— Start of EXCERPT —

Web scraping as a source for producing e-commerce indicators: findings from a pilot in Brazil
Conference
64th ISI World Statistics Congress
Format: CPS Paper
Keywords: big data, web
Session: CPS 42 - Finance and business statistics III and CPS 52 - Finance and business statistics VI
Tuesday 18 July 8:30 a.m. - 9:40 a.m. (Canada/Eastern)
Abstract
The Brazilian Network Information Centre (NIC.br) is a non-profit civil entity created in 2005 to implement the decisions and projects designed by the Brazilian Internet Steering Committee. Within NIC.br, the Regional Center for Studies on the Development of the Information Society (Cetic.br) is the branch that produces Information and Communication Technologies (ICT) statistics for policymaking. As part of its portfolio, Cetic.br conducts the ICT Enterprises annual survey of companies with 10+ employees operating in Brazil. This survey aims to measure presence and use of ICT in these companies, covering topics such as infrastructure, appropriation, and use of new technologies by the private sector, as well as perceptions regarding their potential benefits to their activities.
One of the main indicators produced regularly by the ICT Enterprises survey refers to e-commerce infrastructure and practices adopted by the companies obtained by self-declared responses to the so-called E module. Considering that e-commerce implies the use of web sites, some years ago a proposal was made to investigate the possibility of collecting this information directly from the web, thus reducing the response burden for companies in the sample. If successful, this approach would help reduce survey costs and perhaps improve response rates. Furthermore, this could enable production of more timely and disaggregated statistics.

— End of EXCERPT —

» **WORK INSTRUCTIONS**
#1 Update the web scraping pilot page from "Web scraping as" up to and including "9:40 a.m. (Canada/Eastern)", replacing "Tuesday" with "Wednesday".
#2 According to the web scraping pilot page, in what year was NIC.br created?

— Start of GIVEN INFORMATION —

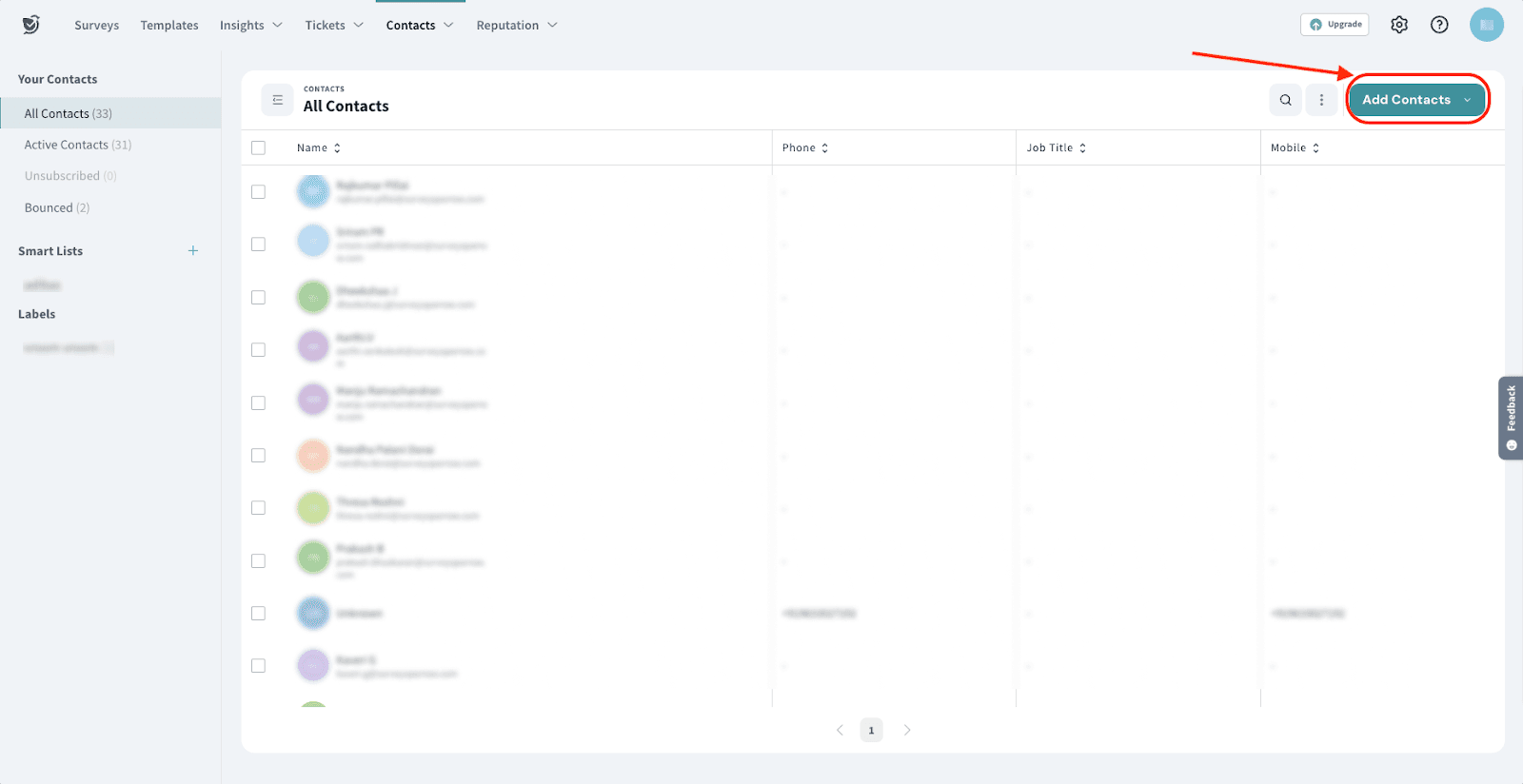Click the search contacts magnifier icon
This screenshot has width=1523, height=784.
click(x=1285, y=100)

— End of GIVEN INFORMATION —

» **RESULTS BY TASK**
#1
Web scraping as a source for producing e-commerce indicators: findings from a pilot in Brazil
Conference
64th ISI World Statistics Congress
Format: CPS Paper
Keywords: big data, web
Session: CPS 42 - Finance and business statistics III and CPS 52 - Finance and business statistics VI
Wednesday 18 July 8:30 a.m. - 9:40 a.m. (Canada/Eastern)

#2 2005